#### THE EXERCISE
Reproduce, without alteration, the lines of the entries below from the line containing "This screenshot has height=819, width=1456. Find" to the line containing "so click(x=89, y=64).", including both.

─── SUPPLIED ENTRIES

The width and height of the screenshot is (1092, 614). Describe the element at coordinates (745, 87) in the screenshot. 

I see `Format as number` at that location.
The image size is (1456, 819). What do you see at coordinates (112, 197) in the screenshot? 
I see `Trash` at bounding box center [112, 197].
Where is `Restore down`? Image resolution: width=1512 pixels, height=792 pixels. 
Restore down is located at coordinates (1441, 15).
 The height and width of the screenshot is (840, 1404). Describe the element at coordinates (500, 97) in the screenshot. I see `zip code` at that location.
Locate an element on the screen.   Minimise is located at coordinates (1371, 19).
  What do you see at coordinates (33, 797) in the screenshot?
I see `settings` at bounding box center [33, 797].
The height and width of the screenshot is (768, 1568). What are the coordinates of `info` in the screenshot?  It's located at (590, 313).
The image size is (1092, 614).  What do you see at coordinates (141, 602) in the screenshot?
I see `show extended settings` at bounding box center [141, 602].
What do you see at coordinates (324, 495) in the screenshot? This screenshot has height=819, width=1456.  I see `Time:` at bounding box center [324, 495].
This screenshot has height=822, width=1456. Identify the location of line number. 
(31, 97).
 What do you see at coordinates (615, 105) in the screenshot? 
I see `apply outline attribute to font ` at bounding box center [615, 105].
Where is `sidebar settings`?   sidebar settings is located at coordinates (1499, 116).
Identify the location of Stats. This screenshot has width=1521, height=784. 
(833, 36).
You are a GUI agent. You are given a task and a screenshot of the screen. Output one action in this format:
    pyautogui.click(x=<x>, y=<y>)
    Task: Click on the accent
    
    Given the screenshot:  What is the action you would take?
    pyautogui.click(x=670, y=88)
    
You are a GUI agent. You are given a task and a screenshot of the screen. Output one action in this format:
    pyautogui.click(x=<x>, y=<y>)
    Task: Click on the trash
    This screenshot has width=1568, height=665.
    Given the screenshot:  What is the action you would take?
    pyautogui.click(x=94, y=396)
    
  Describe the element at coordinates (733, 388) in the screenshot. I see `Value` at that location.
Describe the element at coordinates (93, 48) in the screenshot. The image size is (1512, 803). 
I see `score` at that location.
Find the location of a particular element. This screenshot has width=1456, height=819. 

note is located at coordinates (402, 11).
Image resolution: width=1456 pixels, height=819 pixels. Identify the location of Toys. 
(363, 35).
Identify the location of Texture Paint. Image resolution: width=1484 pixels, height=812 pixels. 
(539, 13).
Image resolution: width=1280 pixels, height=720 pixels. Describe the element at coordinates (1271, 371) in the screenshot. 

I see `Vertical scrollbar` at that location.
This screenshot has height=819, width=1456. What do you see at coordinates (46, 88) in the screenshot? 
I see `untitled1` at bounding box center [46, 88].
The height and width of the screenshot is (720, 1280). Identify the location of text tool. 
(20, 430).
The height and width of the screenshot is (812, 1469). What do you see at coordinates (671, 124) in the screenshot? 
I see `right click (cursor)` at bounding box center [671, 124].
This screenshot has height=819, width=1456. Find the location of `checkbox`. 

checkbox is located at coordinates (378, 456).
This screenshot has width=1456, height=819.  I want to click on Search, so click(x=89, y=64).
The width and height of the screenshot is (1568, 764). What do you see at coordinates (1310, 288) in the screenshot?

──────

#### RESPONSE BELOW
This screenshot has height=819, width=1456. Find the location of `checkbox`. 

checkbox is located at coordinates (378, 456).
This screenshot has width=1456, height=819.  I want to click on Search, so click(x=89, y=64).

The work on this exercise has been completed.